I am having trouble with predicting future values with my input set. I am fairly new with statsmodels so I am not sure if it is even possible to do with this much input data.
This is the DataFrame that I am using. (Note: Starts at index 5 since I had to filter some data)
year suicides_no
5 1990 193361
6 1991 198020
7 1992 211473
8 1993 221565
9 1994 232063
10 1995 243544
11 1996 246725
12 1997 240745
13 1998 249591
14 1999 256119
15 2000 255832
16 2001 250652
17 2002 256095
18 2003 256079
19 2004 240861
20 2005 234375
21 2006 233361
22 2007 233408
23 2008 235447
24 2009 243487
25 2010 238702
26 2011 236484
27 2012 230160
28 2013 223199
29 2014 222984
30 2015 203640
From this, id like to get a prediction for the years (2016-2022) and plot it to a graph like this one.
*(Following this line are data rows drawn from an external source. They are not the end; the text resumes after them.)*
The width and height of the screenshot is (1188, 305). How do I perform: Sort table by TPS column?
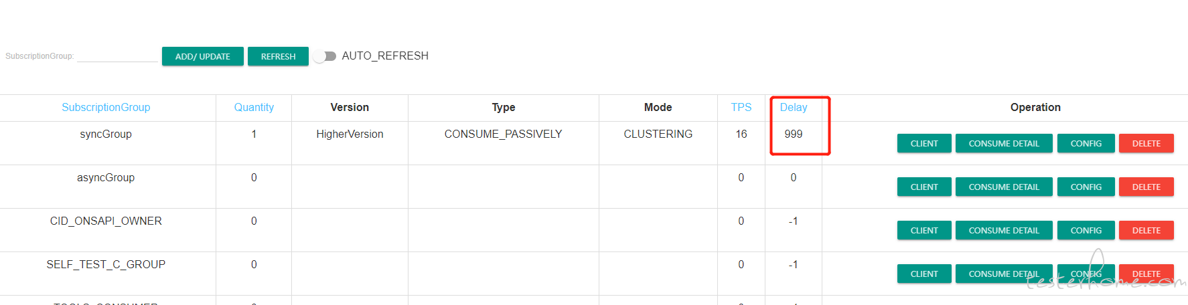(x=741, y=107)
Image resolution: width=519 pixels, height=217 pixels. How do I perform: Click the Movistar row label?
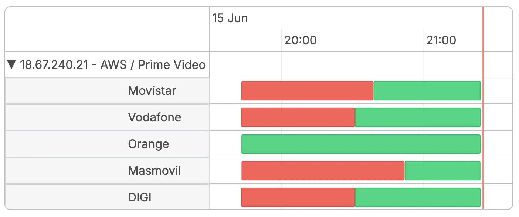coord(152,91)
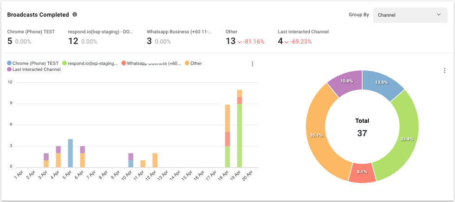Screen dimensions: 455x202
Task: Click the orange 35.1% donut segment
Action: [x=319, y=134]
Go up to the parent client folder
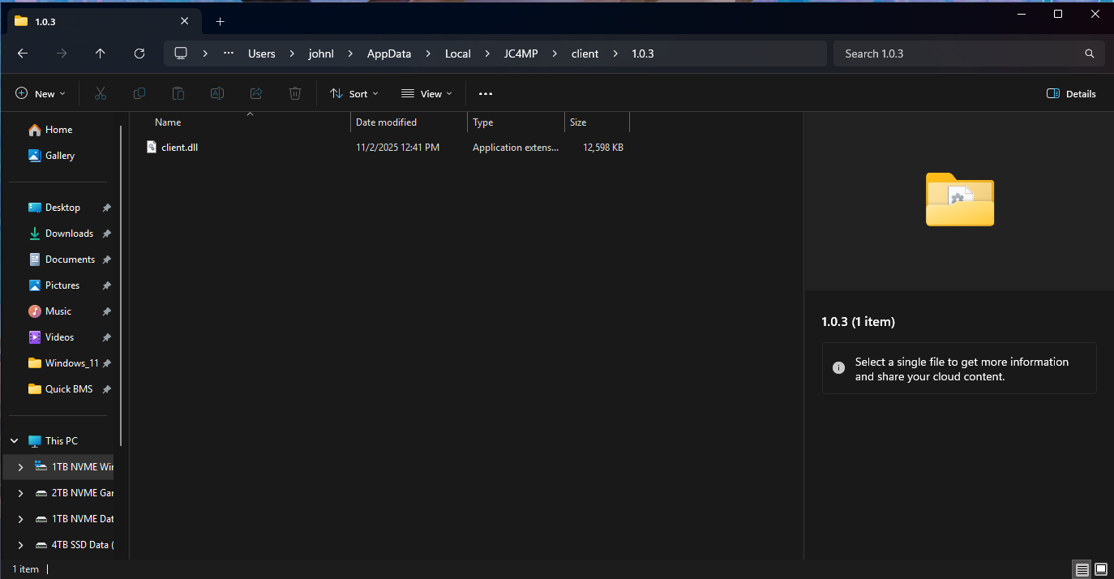Image resolution: width=1114 pixels, height=579 pixels. [x=100, y=54]
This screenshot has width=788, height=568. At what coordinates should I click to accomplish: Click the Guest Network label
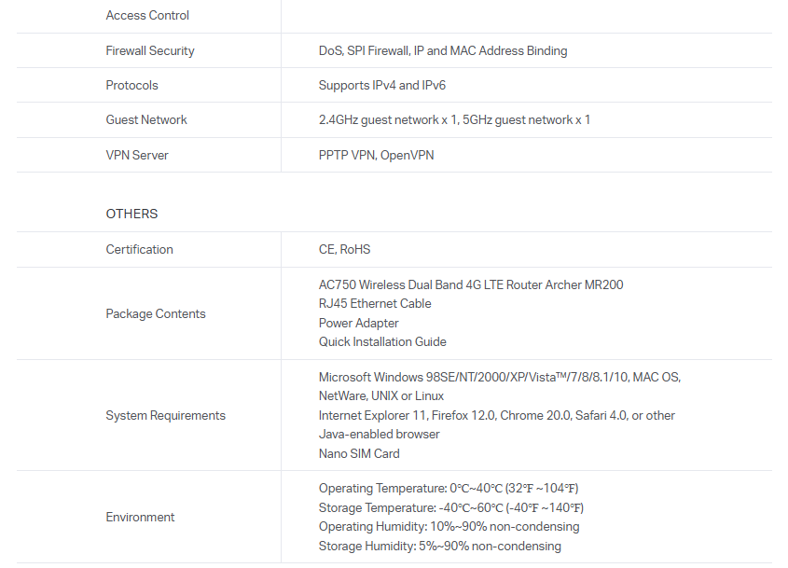146,119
CodePudding user response:
This is a rather open-ended problem. I can certainly show you how you might write some code to make a prediction, but I think discussing how to make a good prediction is beyond the scope of StackOverflow. It will be very dependent on a good understanding of the problem domain.
But with that caveat aside, on with the show. You've suggested you'd like to see a Statsmodel example.
Statsmodels is certainly capable of these sorts of forecasts. There are lots of approaches but yes, you can take a 1D time-series and use it to make future predictions.
There's also a detailed tutorial of state space models here - this is a common approach, or rather, family of approaches. Different state-space models would be used depending on e.g. whether you feel seasonality (cyclic behaviour), or certain exogenous variables (contextual drivers of behaviour) are important or not.
I adapted a simple example from there:
import pandas as pd
import statsmodels as sm
# df = your DataFrame
endog = df.suicides_number
endog.index = pd.period_range("1990", "2015", freq="Y")
# Construct the (very simple) AR model
mod = sm.tsa.SARIMAX(endog, order=(1, 0, 0), trend='c')
# Estimate the parameters
res = mod.fit()
res.forecast(steps=7)
The order
parameter determines exactly what sort of model you get. This is pretty simple, an autoregression model that looks at past behaviour, recent behaviour, and extrapolates forward.
As I said, I cannot guarantee it will give you a good forecast here (it's definitely a reach to take 25 samples forward to predict the next 7), but you could test different parameters and read up on this type of model.